• Stated problem: Express every line of the listing below as a JSON list of strings, one string per line, leaving out blank lines.

▬▬▬▬▬▬▬▬▬▬

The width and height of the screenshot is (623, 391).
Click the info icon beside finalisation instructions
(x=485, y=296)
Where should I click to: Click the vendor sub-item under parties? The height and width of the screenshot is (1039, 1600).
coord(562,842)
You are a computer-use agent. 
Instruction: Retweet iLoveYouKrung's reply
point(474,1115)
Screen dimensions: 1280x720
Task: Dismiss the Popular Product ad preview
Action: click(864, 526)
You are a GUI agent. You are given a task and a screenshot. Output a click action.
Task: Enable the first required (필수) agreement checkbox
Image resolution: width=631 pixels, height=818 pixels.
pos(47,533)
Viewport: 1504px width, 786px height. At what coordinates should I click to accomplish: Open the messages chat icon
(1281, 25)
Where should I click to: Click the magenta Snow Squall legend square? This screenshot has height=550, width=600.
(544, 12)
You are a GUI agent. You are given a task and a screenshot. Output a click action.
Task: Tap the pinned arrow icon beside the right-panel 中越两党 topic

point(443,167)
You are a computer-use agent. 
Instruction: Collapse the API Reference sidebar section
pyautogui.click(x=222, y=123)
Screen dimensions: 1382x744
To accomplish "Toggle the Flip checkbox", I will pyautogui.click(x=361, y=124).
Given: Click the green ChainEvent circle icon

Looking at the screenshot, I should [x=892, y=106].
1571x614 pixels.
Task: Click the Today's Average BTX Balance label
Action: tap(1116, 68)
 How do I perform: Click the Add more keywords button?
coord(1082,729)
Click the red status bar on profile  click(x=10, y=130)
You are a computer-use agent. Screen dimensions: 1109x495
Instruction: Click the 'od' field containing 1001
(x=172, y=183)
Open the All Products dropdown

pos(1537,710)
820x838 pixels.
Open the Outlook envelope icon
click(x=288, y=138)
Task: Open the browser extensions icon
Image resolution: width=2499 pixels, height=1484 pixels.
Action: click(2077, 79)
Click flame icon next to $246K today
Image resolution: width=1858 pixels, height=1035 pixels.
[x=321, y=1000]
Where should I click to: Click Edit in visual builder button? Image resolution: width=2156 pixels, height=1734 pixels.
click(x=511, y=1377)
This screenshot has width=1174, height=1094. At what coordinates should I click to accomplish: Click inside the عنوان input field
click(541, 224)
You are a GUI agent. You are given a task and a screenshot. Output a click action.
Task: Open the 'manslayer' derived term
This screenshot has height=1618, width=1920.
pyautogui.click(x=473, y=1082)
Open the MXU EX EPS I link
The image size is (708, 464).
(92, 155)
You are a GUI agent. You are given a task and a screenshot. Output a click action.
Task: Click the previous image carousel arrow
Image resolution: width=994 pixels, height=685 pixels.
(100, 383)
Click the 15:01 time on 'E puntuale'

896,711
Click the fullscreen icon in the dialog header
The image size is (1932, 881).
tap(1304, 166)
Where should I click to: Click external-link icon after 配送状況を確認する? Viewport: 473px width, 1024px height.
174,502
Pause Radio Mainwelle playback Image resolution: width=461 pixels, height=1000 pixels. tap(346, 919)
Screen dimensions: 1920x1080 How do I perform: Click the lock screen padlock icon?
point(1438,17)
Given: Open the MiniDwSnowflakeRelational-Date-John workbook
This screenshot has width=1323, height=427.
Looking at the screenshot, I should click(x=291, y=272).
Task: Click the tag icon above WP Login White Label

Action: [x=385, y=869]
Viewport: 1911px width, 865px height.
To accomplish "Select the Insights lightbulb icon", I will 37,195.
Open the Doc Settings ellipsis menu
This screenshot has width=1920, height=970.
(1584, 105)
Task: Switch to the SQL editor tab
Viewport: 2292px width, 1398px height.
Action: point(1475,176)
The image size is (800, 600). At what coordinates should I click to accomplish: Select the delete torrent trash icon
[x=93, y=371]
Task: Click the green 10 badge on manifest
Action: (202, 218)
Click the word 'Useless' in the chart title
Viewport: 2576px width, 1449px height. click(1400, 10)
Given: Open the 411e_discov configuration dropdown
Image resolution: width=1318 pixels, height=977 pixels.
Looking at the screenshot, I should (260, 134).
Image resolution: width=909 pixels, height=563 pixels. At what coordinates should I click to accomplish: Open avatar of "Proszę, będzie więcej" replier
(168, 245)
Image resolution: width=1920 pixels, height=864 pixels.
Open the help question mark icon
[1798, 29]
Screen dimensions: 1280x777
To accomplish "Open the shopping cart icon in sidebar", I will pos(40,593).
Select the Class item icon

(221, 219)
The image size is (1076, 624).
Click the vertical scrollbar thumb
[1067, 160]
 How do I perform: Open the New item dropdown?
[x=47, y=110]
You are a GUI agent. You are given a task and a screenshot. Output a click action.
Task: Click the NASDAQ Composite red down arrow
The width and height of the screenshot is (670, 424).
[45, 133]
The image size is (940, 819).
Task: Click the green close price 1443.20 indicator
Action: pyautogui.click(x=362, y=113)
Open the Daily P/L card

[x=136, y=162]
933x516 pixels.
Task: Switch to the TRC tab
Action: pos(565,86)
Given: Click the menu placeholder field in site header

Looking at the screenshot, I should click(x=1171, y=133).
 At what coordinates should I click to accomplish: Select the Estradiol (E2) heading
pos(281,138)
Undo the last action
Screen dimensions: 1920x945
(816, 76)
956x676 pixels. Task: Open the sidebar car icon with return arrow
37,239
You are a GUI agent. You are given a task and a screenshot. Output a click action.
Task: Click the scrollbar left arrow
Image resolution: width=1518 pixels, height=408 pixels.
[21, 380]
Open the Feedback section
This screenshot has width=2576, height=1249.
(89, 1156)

▬▬▬▬▬▬▬▬▬▬

• Reply to the exercise:
[
  "The width and height of the screenshot is (623, 391).",
  "Click the info icon beside finalisation instructions",
  "(x=485, y=296)",
  "Where should I click to: Click the vendor sub-item under parties? The height and width of the screenshot is (1039, 1600).",
  "coord(562,842)",
  "You are a computer-use agent. ",
  "Instruction: Retweet iLoveYouKrung's reply",
  "point(474,1115)",
  "Screen dimensions: 1280x720",
  "Task: Dismiss the Popular Product ad preview",
  "Action: click(864, 526)",
  "You are a GUI agent. You are given a task and a screenshot. Output a click action.",
  "Task: Enable the first required (필수) agreement checkbox",
  "Image resolution: width=631 pixels, height=818 pixels.",
  "pos(47,533)",
  "Viewport: 1504px width, 786px height. At what coordinates should I click to accomplish: Open the messages chat icon",
  "(1281, 25)",
  "Where should I click to: Click the magenta Snow Squall legend square? This screenshot has height=550, width=600.",
  "(544, 12)",
  "You are a GUI agent. You are given a task and a screenshot. Output a click action.",
  "Task: Tap the pinned arrow icon beside the right-panel 中越两党 topic",
  "point(443,167)",
  "You are a computer-use agent. ",
  "Instruction: Collapse the API Reference sidebar section",
  "pyautogui.click(x=222, y=123)",
  "Screen dimensions: 1382x744",
  "To accomplish \"Toggle the Flip checkbox\", I will pyautogui.click(x=361, y=124).",
  "Given: Click the green ChainEvent circle icon",
  "Looking at the screenshot, I should [x=892, y=106].",
  "1571x614 pixels.",
  "Task: Click the Today's Average BTX Balance label",
  "Action: tap(1116, 68)",
  " How do I perform: Click the Add more keywords button?",
  "coord(1082,729)",
  "Click the red status bar on profile  click(x=10, y=130)",
  "You are a computer-use agent. Screen dimensions: 1109x495",
  "Instruction: Click the 'od' field containing 1001",
  "(x=172, y=183)",
  "Open the All Products dropdown",
  "pos(1537,710)",
  "820x838 pixels.",
  "Open the Outlook envelope icon",
  "click(x=288, y=138)",
  "Task: Open the browser extensions icon",
  "Image resolution: width=2499 pixels, height=1484 pixels.",
  "Action: click(2077, 79)",
  "Click flame icon next to $246K today",
  "Image resolution: width=1858 pixels, height=1035 pixels.",
  "[x=321, y=1000]",
  "Where should I click to: Click Edit in visual builder button? Image resolution: width=2156 pixels, height=1734 pixels.",
  "click(x=511, y=1377)",
  "This screenshot has width=1174, height=1094. At what coordinates should I click to accomplish: Click inside the عنوان input field",
  "click(541, 224)",
  "You are a GUI agent. You are given a task and a screenshot. Output a click action.",
  "Task: Open the 'manslayer' derived term",
  "This screenshot has height=1618, width=1920.",
  "pyautogui.click(x=473, y=1082)",
  "Open the MXU EX EPS I link",
  "The image size is (708, 464).",
  "(92, 155)",
  "You are a GUI agent. You are given a task and a screenshot. Output a click action.",
  "Task: Click the previous image carousel arrow",
  "Image resolution: width=994 pixels, height=685 pixels.",
  "(100, 383)",
  "Click the 15:01 time on 'E puntuale'",
  "896,711",
  "Click the fullscreen icon in the dialog header",
  "The image size is (1932, 881).",
  "tap(1304, 166)",
  "Where should I click to: Click external-link icon after 配送状況を確認する? Viewport: 473px width, 1024px height.",
  "174,502",
  "Pause Radio Mainwelle playback Image resolution: width=461 pixels, height=1000 pixels. tap(346, 919)",
  "Screen dimensions: 1920x1080 How do I perform: Click the lock screen padlock icon?",
  "point(1438,17)",
  "Given: Open the MiniDwSnowflakeRelational-Date-John workbook",
  "This screenshot has width=1323, height=427.",
  "Looking at the screenshot, I should click(x=291, y=272).",
  "Task: Click the tag icon above WP Login White Label",
  "Action: [x=385, y=869]",
  "Viewport: 1911px width, 865px height.",
  "To accomplish \"Select the Insights lightbulb icon\", I will 37,195.",
  "Open the Doc Settings ellipsis menu",
  "This screenshot has width=1920, height=970.",
  "(1584, 105)",
  "Task: Switch to the SQL editor tab",
  "Viewport: 2292px width, 1398px height.",
  "Action: point(1475,176)",
  "The image size is (800, 600). At what coordinates should I click to accomplish: Select the delete torrent trash icon",
  "[x=93, y=371]",
  "Task: Click the green 10 badge on manifest",
  "Action: (202, 218)",
  "Click the word 'Useless' in the chart title",
  "Viewport: 2576px width, 1449px height. click(1400, 10)",
  "Given: Open the 411e_discov configuration dropdown",
  "Image resolution: width=1318 pixels, height=977 pixels.",
  "Looking at the screenshot, I should (260, 134).",
  "Image resolution: width=909 pixels, height=563 pixels. At what coordinates should I click to accomplish: Open avatar of \"Proszę, będzie więcej\" replier",
  "(168, 245)",
  "Image resolution: width=1920 pixels, height=864 pixels.",
  "Open the help question mark icon",
  "[1798, 29]",
  "Screen dimensions: 1280x777",
  "To accomplish \"Open the shopping cart icon in sidebar\", I will pos(40,593).",
  "Select the Class item icon",
  "(221, 219)",
  "The image size is (1076, 624).",
  "Click the vertical scrollbar thumb",
  "[1067, 160]",
  " How do I perform: Open the New item dropdown?",
  "[x=47, y=110]",
  "You are a GUI agent. You are given a task and a screenshot. Output a click action.",
  "Task: Click the NASDAQ Composite red down arrow",
  "The width and height of the screenshot is (670, 424).",
  "[45, 133]",
  "The image size is (940, 819).",
  "Task: Click the green close price 1443.20 indicator",
  "Action: pyautogui.click(x=362, y=113)",
  "Open the Daily P/L card",
  "[x=136, y=162]",
  "933x516 pixels.",
  "Task: Switch to the TRC tab",
  "Action: pos(565,86)",
  "Given: Click the menu placeholder field in site header",
  "Looking at the screenshot, I should click(x=1171, y=133).",
  " At what coordinates should I click to accomplish: Select the Estradiol (E2) heading",
  "pos(281,138)",
  "Undo the last action",
  "Screen dimensions: 1920x945",
  "(816, 76)",
  "956x676 pixels. Task: Open the sidebar car icon with return arrow",
  "37,239",
  "You are a GUI agent. You are given a task and a screenshot. Output a click action.",
  "Task: Click the scrollbar left arrow",
  "Image resolution: width=1518 pixels, height=408 pixels.",
  "[21, 380]",
  "Open the Feedback section",
  "This screenshot has width=2576, height=1249.",
  "(89, 1156)"
]